Partenariat public-privé dans l’énergie au Cameroun : une solution pour les pertes électriques
Partenariat public-privé dans l’énergie au Cameroun : une solution pour les pertes électriques
Face aux difficultés budgétaires, le ministre camerounais de l’Eau et de l’Énergie se tourne vers le partenariat public-privé (PPP), une solution longtemps évoquée par les experts économiques. Le pays connaît un déficit de trésorerie qui freine les investissements, et le ministère des Finances, accaparé par le remboursement de dettes improductives, n’a pas pu régler KPDC, privant ainsi le Cameroun de 300 MW d’électricité.
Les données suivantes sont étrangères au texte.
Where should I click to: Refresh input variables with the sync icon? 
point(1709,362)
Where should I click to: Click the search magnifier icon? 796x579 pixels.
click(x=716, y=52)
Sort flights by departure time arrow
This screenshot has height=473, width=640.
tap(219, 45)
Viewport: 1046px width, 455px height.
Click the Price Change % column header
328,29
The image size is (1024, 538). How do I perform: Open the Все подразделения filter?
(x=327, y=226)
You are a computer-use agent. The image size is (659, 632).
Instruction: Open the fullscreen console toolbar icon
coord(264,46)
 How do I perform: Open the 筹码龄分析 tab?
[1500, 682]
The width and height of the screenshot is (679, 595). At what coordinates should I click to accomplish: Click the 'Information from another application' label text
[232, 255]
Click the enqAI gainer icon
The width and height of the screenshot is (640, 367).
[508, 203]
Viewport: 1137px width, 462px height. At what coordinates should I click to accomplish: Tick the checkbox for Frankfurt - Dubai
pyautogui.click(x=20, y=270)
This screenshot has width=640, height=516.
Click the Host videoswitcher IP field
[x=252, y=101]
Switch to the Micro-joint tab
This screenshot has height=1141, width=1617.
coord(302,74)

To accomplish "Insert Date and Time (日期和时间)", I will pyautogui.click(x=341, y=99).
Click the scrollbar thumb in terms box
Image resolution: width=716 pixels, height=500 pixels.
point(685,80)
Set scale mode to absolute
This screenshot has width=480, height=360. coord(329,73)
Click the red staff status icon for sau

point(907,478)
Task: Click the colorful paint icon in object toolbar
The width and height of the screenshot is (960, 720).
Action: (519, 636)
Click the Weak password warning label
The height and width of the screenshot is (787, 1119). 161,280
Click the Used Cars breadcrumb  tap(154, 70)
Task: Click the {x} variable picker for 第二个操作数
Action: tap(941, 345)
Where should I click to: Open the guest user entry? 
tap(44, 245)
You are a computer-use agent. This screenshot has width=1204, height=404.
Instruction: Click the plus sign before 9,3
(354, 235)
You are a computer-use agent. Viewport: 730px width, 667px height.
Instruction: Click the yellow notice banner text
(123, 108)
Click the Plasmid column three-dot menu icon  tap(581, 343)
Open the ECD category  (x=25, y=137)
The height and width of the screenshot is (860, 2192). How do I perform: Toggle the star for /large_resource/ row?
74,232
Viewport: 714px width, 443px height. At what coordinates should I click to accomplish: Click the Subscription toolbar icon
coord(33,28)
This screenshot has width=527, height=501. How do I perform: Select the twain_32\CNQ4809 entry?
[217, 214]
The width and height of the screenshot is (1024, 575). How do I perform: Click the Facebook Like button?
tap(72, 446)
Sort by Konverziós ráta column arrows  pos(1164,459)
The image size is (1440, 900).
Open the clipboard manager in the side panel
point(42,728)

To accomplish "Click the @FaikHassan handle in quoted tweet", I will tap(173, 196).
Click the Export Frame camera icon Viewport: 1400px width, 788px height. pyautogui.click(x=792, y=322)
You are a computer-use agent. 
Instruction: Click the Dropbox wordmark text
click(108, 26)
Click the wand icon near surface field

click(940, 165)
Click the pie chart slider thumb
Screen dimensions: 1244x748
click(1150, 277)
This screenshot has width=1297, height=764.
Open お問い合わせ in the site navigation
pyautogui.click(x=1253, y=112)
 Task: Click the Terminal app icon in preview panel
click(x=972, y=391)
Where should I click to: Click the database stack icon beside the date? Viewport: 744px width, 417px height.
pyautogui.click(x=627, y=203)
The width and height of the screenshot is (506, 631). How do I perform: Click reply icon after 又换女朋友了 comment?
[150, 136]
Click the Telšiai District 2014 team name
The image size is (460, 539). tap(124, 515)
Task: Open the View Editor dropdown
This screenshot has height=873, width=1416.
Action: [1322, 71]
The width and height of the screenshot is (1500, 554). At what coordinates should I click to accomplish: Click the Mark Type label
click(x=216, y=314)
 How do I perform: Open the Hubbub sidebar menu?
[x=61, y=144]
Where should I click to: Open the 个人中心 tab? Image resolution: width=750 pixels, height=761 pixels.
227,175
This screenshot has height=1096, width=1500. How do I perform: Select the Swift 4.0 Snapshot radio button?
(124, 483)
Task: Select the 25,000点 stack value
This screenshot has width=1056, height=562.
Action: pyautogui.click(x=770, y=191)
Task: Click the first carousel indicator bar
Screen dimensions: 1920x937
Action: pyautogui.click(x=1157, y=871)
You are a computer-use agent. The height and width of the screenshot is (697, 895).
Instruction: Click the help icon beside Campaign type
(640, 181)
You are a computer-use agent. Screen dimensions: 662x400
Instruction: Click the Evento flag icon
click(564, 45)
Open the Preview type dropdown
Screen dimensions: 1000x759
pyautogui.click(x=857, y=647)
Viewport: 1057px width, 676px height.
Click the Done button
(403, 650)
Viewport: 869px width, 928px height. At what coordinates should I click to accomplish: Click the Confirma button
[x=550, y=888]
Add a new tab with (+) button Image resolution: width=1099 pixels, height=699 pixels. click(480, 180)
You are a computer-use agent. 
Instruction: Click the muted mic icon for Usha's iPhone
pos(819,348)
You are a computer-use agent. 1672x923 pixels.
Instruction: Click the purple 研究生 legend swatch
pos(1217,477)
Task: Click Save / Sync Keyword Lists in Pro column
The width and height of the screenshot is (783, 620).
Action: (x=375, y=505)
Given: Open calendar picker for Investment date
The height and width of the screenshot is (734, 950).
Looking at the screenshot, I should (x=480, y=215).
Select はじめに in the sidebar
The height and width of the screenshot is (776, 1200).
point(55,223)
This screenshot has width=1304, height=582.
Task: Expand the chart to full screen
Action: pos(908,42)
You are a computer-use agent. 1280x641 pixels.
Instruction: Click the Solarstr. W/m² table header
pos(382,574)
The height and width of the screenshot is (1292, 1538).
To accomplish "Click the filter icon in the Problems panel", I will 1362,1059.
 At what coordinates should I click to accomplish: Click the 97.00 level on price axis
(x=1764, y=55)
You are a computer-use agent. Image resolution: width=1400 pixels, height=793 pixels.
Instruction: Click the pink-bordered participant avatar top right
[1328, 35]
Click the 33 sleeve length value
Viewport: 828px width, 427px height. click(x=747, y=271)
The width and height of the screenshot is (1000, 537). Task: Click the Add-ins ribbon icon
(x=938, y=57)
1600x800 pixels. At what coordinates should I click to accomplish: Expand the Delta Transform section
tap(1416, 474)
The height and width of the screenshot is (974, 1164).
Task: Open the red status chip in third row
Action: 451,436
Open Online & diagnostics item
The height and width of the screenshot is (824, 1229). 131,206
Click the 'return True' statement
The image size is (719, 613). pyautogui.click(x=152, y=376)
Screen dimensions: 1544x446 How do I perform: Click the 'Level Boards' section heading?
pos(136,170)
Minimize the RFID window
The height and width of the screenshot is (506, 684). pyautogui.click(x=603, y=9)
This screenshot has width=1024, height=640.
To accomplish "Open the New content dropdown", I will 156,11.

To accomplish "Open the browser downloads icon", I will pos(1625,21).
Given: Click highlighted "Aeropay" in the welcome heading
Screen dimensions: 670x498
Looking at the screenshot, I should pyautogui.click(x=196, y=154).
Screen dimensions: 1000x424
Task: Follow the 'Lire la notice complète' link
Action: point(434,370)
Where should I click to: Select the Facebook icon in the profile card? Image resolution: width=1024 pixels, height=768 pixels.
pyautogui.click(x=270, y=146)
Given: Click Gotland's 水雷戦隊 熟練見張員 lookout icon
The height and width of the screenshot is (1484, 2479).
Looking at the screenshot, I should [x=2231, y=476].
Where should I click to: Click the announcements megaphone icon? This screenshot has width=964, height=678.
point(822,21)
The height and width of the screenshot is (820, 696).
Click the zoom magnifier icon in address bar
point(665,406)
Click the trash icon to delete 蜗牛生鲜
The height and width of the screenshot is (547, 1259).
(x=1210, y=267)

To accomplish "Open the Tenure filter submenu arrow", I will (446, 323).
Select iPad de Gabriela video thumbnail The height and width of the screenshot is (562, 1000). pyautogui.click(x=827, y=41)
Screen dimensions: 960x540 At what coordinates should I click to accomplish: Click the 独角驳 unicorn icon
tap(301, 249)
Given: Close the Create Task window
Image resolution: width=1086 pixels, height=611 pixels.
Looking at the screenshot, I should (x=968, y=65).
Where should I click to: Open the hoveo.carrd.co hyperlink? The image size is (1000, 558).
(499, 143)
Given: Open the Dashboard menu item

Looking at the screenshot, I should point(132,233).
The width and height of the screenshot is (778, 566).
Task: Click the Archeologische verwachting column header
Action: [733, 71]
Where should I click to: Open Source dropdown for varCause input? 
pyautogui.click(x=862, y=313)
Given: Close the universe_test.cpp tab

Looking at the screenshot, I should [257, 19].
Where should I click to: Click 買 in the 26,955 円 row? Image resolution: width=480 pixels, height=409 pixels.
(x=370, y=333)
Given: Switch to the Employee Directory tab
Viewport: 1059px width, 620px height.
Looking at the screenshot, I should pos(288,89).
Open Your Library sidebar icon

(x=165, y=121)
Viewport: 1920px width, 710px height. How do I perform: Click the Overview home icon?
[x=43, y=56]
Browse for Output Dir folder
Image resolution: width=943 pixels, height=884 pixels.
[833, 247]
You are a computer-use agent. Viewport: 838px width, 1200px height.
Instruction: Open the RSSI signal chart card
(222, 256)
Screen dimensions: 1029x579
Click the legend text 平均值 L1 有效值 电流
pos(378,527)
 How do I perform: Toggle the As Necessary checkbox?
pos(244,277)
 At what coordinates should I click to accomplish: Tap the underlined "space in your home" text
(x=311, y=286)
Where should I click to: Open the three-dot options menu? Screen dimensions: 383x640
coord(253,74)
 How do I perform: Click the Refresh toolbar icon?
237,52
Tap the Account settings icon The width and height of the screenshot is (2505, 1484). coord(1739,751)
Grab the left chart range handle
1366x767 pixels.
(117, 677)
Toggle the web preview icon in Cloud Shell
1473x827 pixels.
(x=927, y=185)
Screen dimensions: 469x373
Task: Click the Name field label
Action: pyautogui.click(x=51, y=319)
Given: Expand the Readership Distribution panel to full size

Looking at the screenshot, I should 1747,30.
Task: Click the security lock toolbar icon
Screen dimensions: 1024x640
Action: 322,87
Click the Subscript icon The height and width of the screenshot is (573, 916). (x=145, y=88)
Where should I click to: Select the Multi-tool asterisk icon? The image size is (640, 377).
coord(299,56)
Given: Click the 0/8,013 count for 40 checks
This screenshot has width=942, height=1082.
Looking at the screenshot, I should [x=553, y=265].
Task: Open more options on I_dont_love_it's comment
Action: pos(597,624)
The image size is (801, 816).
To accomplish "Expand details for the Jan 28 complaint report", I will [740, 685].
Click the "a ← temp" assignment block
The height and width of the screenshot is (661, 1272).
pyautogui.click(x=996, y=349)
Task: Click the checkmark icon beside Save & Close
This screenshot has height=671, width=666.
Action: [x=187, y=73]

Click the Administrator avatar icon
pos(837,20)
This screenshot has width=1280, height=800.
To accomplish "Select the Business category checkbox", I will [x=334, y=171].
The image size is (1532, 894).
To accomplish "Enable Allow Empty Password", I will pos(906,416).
Le Cameroun perd chaque jour 30 MW d’énergie électrique, qui se volatilisent à travers un réseau de transport défectueux. Ces 30 MW équivalent à la production actuelle du barrage de Lagdo. Le partenariat public-privé permettra aux investisseurs d’injecter des capitaux dans ces projets. Le ministre l’a révélé au cours d’une audience avec l’ambassadeur d’Italie au Cameroun, Filippo Scammacca del Murgo, accompagné de Riccardo Rossi Van Lamsweerde, chef du bureau régional de la Cassa Depositi e Prestiti, l’institution financière publique italienne.
Des voix critiques s’élèvent pour déplorer l’absence du ministère des Transports dans ce dispositif. Certains estiment que les projets routiers, souvent confiés à des acteurs peu compétents et qui s’éternisent, gagneraient à être réalisés en PPP. La perte de 30 MW est connue depuis des années, évoquée pour la première fois en 2014. Au lieu de colmater cette brèche, le gouvernement a préféré investir plus de 100 milliards de FCFA dans le barrage de Mekin, selon des observateurs.
Le partenariat public-privé implique le pilotage, de la conception jusqu’à la réalisation et la gestion, de projets généralement lourds par des partenaires privés, excluant ainsi les fonctionnaires de la direction des opérations. Une solution idoine pour le Cameroun, qui se distingue trop souvent par des projets immatures ou des éléphants blancs. Les projets d’autoroutes Douala-Yaoundé et Yaoundé-Nsimalen sont souvent cités en exemple de lenteur et d’inefficacité.